What you need to do =>
• 1. In the post on presidential ratings, why does the writer compare Spencer only with Hayward's original guide, which runs from Wilson to Obama?
• 2. Reproduce the rows starting at the one containing "Click the Datum von input field" and ending at the one containing "Action: pyautogui.click(x=793, y=156)".

Page =>

-- begin --

Although I have become more sceptical of the attitudes and motives of the Politically Incorrect Guides in recent years – seeing that they are at large a mouthpiece for the super-rich as the radical Trotskyist Left were saying before the first PIG was printed in 2004 – I still occasionally think about them and their perspective as a counterweight to the other side of politics.
Robert Spencer is an author I have had some respect for because of his revelations about the violent doctrines and history of Islam – something which I knew of from the Koran as a child but which was obscured until I read Spencer by books I read as a young adult in the late 1990s on the Satanic Verses affair. Spencer shows that Islam teaches extremes of violence and intolerance towards non-Muslims, which can be seen in the Sacudi monarchy whose fanatical Islam made them the best possible allies for the super-rich against revolution and even any non-elite political power.
Given Spencer’s focus on Islam, I was slightly surprised to discover that last year he had written a book on a topic the PIGs and their allies had previously addressed: ranking American presidents. Titled Rating America’s Presidents: An America-First Look at Who Is Best, Who Is Overrated, and Who Was An Absolute Disaster, Spencer rates in one book all the presidents from Washington to Trump. When I looked at the book on Google Books, I was not able to get all the ratings, but I did get them online from Loren Rosson – to whom I give many thanks – at The Busybody.
Unlike Hayward, Spencer goes all the way back to the first presidents, but in the interests of making a one-to-one comparison of writers I will only compare with Stephen Hayward’s original The Politically Incorrect Guide to the Presidents: From Wilson to Obama. Rosson himself gave his own assessment, which as he says is with some conspicuous exceptions similar to those of Spencer.
President | Hayward rating | Spencer rating | Rosson rating |
---|---|---|---|
Thomas Woodrow Wilson | F | 0 | 0 |
Warren Gamaliel Harding | B+ | 9 | 9 |
Calvin Coolidge | A+ | 10 | 8 |
Herbert Hoover | C- | 0 | 5 |
Frenklin Delano Roosevelt | F | 1 | 3 |
Harry S. Truman | C+ | 6 | 8 |
Dwight David Eisenhower | C+ | 6 | 8 |
John Fitzgerald Kennedy | C- | 5 | 6 |
Lyndon Baines Johnson | F | 1 | 3 |
Richard Milhous Nixon | C+ | 2 | 4 |
Gerald Rudolph Ford | C+ | 5 | 6 |
James Earl Carter | F | 0 | 7 |
Ronald Wilson Reagan | A- | 9 | 6 |
George Herbert Walker Bush | B | 2 | 5 |
William Jefferson Clinton | F | 0 | 7 |
George Walker Bush | B+ | 1 | 1 |
Barack Hussein Obama | F | 0 | 3 |
Donald John Trump | 10 | 2 |
Those presidents coloured in light purple – Richard Nixon and the two Bushes – are the biggest differences between Hayward and Spencer. I am well aware that conservatives like Spencer and Thomas Woods (The Politically Incorrect Guide to American History) view Nixon as neither a strong president nor sufficiently right-wing.

-- end --

Stored data =>
-- begin --

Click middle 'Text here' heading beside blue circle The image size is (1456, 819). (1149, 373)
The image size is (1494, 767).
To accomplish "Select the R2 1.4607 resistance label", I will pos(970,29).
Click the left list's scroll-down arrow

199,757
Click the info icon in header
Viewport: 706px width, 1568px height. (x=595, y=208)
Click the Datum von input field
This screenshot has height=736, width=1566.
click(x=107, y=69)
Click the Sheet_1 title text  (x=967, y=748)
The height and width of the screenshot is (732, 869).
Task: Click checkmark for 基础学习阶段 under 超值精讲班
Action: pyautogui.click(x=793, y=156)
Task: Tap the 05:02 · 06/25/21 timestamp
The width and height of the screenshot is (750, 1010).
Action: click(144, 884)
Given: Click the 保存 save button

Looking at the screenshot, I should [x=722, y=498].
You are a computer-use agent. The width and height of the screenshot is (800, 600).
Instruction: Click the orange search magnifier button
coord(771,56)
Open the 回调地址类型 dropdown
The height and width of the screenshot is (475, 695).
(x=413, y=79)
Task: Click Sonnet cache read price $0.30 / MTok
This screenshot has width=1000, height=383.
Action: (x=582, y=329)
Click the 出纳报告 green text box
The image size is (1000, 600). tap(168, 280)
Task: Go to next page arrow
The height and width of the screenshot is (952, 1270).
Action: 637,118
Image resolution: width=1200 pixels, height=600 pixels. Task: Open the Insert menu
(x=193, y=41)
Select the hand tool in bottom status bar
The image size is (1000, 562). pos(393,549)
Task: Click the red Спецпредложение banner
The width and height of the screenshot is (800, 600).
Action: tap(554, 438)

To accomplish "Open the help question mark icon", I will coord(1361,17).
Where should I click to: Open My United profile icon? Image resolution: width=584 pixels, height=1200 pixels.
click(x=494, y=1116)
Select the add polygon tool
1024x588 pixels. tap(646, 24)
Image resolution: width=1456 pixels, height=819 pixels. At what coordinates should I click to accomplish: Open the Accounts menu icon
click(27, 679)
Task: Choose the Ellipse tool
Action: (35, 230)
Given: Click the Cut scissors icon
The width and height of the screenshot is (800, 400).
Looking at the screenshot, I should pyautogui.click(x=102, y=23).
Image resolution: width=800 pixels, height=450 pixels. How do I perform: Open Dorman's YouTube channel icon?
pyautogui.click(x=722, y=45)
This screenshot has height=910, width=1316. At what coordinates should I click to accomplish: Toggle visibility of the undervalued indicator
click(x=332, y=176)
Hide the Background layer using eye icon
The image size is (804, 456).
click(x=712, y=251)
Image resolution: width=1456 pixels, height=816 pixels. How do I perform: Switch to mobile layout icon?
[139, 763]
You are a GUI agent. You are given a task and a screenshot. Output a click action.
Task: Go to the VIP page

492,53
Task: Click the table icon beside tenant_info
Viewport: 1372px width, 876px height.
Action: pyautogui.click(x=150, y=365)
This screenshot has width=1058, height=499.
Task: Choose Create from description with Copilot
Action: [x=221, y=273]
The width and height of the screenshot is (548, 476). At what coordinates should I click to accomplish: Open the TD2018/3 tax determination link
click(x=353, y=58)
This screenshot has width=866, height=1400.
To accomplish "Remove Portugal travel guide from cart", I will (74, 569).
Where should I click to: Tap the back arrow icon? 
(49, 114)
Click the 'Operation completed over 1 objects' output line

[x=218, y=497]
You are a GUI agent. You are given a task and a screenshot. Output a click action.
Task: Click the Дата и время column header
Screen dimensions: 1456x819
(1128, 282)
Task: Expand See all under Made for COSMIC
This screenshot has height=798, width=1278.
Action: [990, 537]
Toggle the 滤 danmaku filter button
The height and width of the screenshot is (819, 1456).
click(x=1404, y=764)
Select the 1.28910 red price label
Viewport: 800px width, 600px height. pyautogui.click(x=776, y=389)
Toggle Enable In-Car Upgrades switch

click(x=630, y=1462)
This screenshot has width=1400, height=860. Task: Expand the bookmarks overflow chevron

-- end --

Outputs by task =>
• 1. The writer wants a one-to-one comparison of the two writers. Spencer rates every president from Washington onward, unlike Hayward, so the comparison is limited to the presidents covered in Hayward's The Politically Incorrect Guide to the Presidents: From Wilson to Obama.

• 2.
Click the Datum von input field
This screenshot has height=736, width=1566.
click(x=107, y=69)
Click the Sheet_1 title text  (x=967, y=748)
The height and width of the screenshot is (732, 869).
Task: Click checkmark for 基础学习阶段 under 超值精讲班
Action: pyautogui.click(x=793, y=156)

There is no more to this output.